Felix siedział na ławce niedaleko sceny na której miał wystąpić już za dwadzieścia minut. Stresował się jak nigdy dotąd. Próbował uspokoić trzęsące się ręce, lecz nie dawał rady. Próbował już stąd uciec, ale przeszkodził mu w tym Minho, który zauważył go i posadził na owej ławce. Próbował podnieść go na duchu i jakoś mu pomóc, lecz to na nic. Chłopak wciąż strasznie się denerwował. Próbował odciągnąć myśli od występu, ale scena niedaleko uporczywie mu to przypominała. Zresztą, nie tylko, ponieważ jego ciuchy też nie dawały mu spokoju. Miał na sobie czarne rurki przylegające do jego za chudych nóg z łańcuchami po bokach, białą koszulkę z jakimś szarym nadrukiem schowaną w spodnie, skórzaną kurtkę ze złotymi elementami takimi jak suwaki oraz również czarne tenisówki. Hyunjin miał na sobie białą bluzę ze srebrnymi zamkami, szarą koszulkę zwisającą na nim swobodnie, czarne spodnie, które również przylegały do jego nóg, a na nogach miał nieco inne tenisówki. Minho zaś miał białą koszulę z ozdobnymi paskami na brzuchu jak i białe jeansy oraz takie same buty jak jego przyjaciele a na głowie miał białą bandanę. To przez to się tak stresował. Był najbardziej wyróżniający się, więc cała uwaga skupi się na nim, więc jeśli się pomyli - to już po nich. A tego bał się najbardziej. Im wszystkim zależało na tym, a on to mógł zepsuć.

- Felix? - podniósł głowę zauważając przed sobą blondyna.- Mogę się dosiąść? - spytał a szarowłosy pokiwał głową. Starszy usiadł obok niego i objął go ramieniem po przyjacielsku.- Na wszystkich próbach wychodziło ci znakomicie, więc przestań się tak martwić, bo w końcu połamiesz sobie palce - wskazał na jego dłonie. Rzeczywiście wyginał je w dosyć nienaturalny sposób nawet nie wiedząc kiedy to zaczął.

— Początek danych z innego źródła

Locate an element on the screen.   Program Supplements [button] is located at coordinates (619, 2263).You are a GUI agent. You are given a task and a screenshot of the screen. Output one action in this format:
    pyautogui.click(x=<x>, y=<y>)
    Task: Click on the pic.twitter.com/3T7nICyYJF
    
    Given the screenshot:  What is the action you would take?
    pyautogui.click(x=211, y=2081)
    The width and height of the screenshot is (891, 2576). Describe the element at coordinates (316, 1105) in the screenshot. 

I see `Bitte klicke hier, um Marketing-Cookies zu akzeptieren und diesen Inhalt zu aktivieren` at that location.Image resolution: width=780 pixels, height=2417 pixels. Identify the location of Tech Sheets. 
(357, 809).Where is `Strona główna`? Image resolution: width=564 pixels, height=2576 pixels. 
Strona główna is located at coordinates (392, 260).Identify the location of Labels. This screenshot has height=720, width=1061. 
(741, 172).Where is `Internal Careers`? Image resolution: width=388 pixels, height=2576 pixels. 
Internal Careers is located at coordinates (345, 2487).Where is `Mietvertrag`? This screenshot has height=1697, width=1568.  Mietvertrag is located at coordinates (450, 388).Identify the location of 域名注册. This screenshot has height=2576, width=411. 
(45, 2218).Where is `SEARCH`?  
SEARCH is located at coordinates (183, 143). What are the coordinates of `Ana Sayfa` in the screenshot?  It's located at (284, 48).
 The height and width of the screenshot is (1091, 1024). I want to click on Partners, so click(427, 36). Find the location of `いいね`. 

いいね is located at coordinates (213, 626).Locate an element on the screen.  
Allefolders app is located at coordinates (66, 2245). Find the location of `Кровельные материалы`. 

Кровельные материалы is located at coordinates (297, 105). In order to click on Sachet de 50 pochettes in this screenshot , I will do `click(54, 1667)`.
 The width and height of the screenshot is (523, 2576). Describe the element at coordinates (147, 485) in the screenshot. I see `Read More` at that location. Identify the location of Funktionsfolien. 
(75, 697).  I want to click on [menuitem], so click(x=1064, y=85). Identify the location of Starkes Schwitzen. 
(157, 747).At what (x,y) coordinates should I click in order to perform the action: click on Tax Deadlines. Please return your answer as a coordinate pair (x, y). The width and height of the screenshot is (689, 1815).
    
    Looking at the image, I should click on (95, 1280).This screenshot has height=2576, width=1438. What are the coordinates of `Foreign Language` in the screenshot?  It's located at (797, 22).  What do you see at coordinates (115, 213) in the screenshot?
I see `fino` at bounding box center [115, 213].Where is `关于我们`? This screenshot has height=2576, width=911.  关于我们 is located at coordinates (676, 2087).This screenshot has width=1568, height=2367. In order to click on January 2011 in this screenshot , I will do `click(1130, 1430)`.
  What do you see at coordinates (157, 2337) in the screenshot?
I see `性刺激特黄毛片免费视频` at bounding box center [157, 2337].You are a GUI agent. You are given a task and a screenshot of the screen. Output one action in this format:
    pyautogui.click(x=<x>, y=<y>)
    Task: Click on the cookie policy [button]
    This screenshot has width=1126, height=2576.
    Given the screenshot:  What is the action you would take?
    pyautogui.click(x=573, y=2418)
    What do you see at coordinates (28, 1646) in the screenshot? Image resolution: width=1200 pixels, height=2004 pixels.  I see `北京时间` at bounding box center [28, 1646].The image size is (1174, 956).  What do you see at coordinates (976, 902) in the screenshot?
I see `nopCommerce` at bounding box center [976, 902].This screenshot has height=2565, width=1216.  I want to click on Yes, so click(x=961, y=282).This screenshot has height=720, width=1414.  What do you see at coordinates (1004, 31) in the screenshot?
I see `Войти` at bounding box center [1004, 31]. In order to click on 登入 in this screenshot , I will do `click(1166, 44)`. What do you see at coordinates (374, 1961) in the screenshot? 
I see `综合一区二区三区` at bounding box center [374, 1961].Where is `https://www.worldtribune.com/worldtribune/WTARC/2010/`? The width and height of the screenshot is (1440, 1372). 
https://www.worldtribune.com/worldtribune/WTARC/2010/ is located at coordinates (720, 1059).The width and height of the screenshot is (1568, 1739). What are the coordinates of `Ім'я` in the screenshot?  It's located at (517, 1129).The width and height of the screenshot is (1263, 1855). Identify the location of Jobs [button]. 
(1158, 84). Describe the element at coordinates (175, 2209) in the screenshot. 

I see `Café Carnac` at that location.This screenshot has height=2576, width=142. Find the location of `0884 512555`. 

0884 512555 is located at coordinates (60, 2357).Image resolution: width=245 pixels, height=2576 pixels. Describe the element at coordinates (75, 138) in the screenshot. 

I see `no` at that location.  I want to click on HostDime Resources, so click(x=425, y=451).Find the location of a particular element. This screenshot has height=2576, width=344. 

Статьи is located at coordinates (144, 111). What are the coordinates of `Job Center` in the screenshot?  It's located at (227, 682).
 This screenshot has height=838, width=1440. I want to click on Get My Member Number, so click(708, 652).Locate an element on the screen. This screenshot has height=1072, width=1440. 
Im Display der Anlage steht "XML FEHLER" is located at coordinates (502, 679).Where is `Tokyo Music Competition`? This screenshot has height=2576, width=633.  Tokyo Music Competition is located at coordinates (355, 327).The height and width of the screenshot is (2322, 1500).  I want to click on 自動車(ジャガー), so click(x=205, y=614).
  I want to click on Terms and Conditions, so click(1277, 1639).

- Hyunjin - westchnął ciężko opierając głowę o jego ramię.- Dlaczego to muszę być ja? Jesteś ode mnie o wiele lepszy, dałbyś sobie radę, nie to co ja.

- Ej, nawet tak nie mów - spojrzał na niego.- Musisz sobie dać radę. Zawsze starałeś się najbardziej z nas wszystkich i nie zapominaj, że to twoja zasługa, że tu występujemy - przypomniał mu na co młodszy tylko jęknął zrezygnowany.

- Nie przypominaj mi o tym. Gdybym wiedział co zrobicie to w życiu bym nie dzwonił - odparł na co starszy zaśmiał się pod nosem.

- Ale zadzwoniłeś, więc teraz mi tu nie narzekaj - posłał mu szeroki uśmiech.- Dasz czadu jak jeszcze nigd-

- Hwang jebany Hyunjin! - krzyknęła dziewczyna niedaleko nich.- Nie skończyłam robić ci tego makijażu!

- Dobra, idę za nim Ryujin i Jisu mnie nie zabiją - odparł wstając.- A ty, głowa do góry, cyce do przodu, dupa do tyłu i rozwal naszą konkurencję - powiedział na co Lee zaśmiał się kiwając głową. Hwang odbiegł zostawiając Felixa samego, lecz teraz stres nie był aż tak wielki. Dzięki swojemu przyjacielowi choć na chwilę mógł zapomnieć o tym wszystkim. Zawsze poprawiał mu humor. Nagle poczuł rękę na swoim barku oraz przed swoimi oczami przez co nie widział za wiele.

- Minho, mówiłem ci już, żebyś tak nie robił - westchnął zabierając dłoń sprzed swojej twarzy i odwrócił się do sprawcy, lecz to nie był jego przyjaciel.

- Hej, Felix - zaśmiał się nerwowo czarnowłosy. Felix zamrugał kilka razy jakby niedowierzając kto właśnie przed nim stoi.

- Chan? - mruknął cicho podnosząc się ze starej ławki.- Co ty tu robisz? Przecież mówiłeś, że nie możesz i że masz występ i-

- Tutaj występujemy jako 3Racha - przerwał mu. Chłopak przytaknął przyglądając się chłopakowi.

Na twarzy miał dwa małe łańcuszki, które przechodziły ukosem na jego buzi krzyżując się na jego nosie robiąc przy tym krzyż. Na jego klatce znajdowała się koszulką bez rękawów, przez co mięśnie chłopak oraz jego grube żyły na rękach nie miały żadnego ukrycia i teraz każdy mógł je podziwiać. Na dłoniach chłopaka znalazły się rękawiczki bez palców, takie jakie miał założyć Felix, lecz trzymał je w torbie stwierdzając, że założy je dopiero gdy będą wchodzić na scenę. Czarne jeansy trzymał biały pasek wyróżniający się przez swój kolor. Na nogach miał zwykłe trampki, które nie różniły się kolorem od pozostałej części jego stroju. Młodszy jednak przykuł największą uwagę na srebrnym łańcuchu na jego szyi. Musiał je naprawdę lubić.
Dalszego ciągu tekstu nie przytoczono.